- [YOUR TASK]: Write out every record below exactly as given. Leave the pictures out.

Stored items
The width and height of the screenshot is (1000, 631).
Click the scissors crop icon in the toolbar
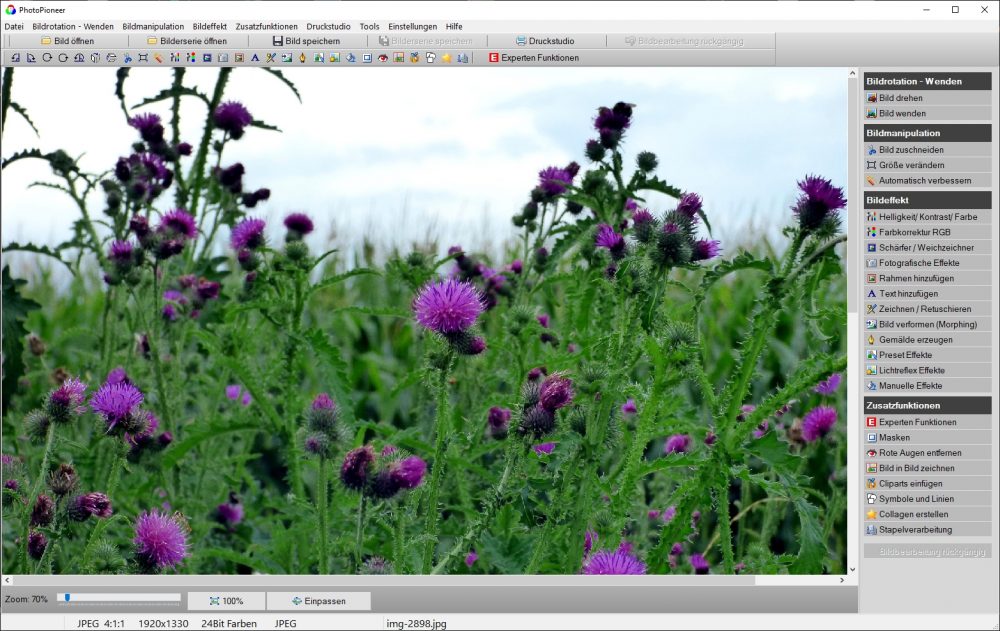[x=127, y=58]
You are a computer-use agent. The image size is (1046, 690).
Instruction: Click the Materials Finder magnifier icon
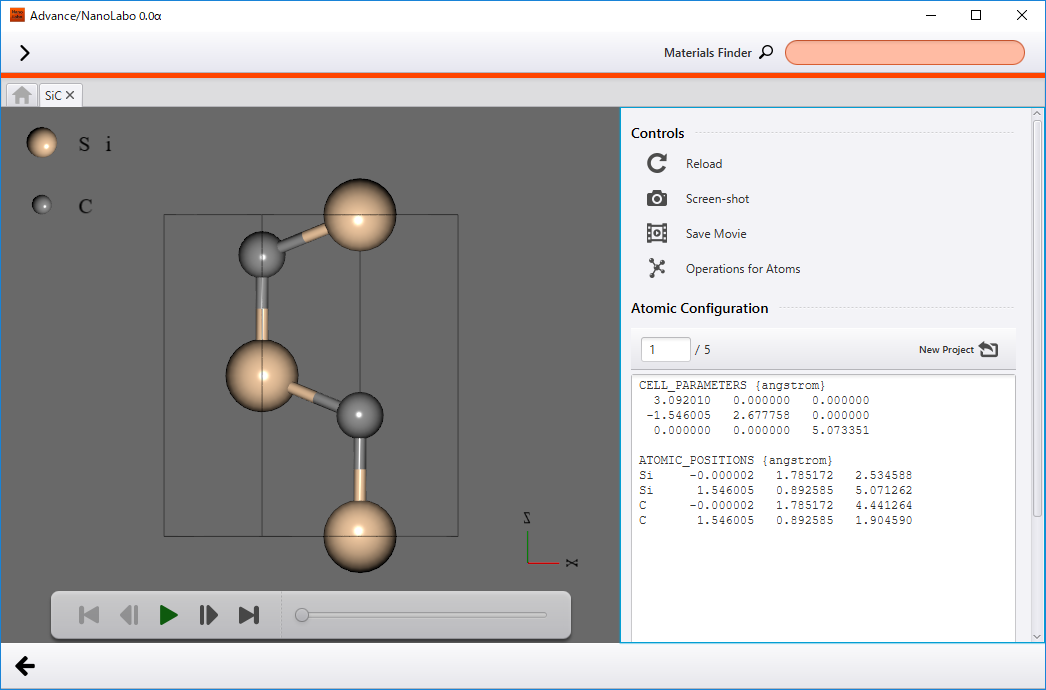tap(766, 52)
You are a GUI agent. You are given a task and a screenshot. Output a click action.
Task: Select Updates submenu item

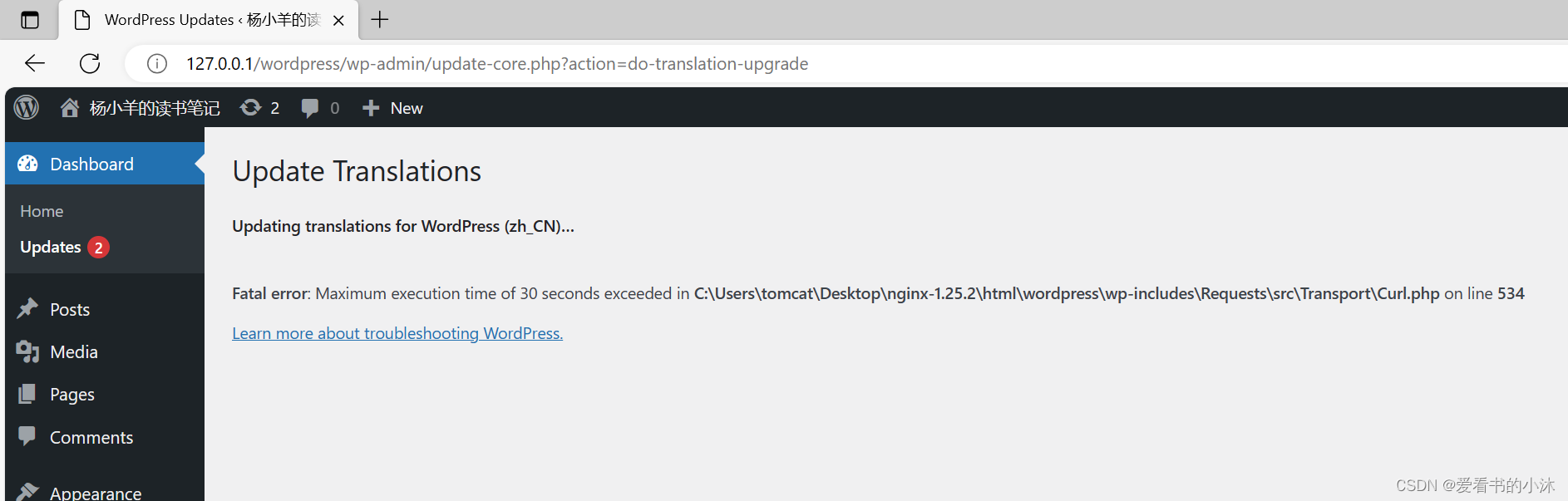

- [ANSWER BOX]:
The width and height of the screenshot is (1000, 631).
Click the scissors crop icon in the toolbar
[x=127, y=58]
You are a computer-use agent. The image size is (1046, 690).
Instruction: Click the Materials Finder magnifier icon
tap(766, 52)
You are a GUI agent. You are given a task and a screenshot. Output a click action.
Task: Select Updates submenu item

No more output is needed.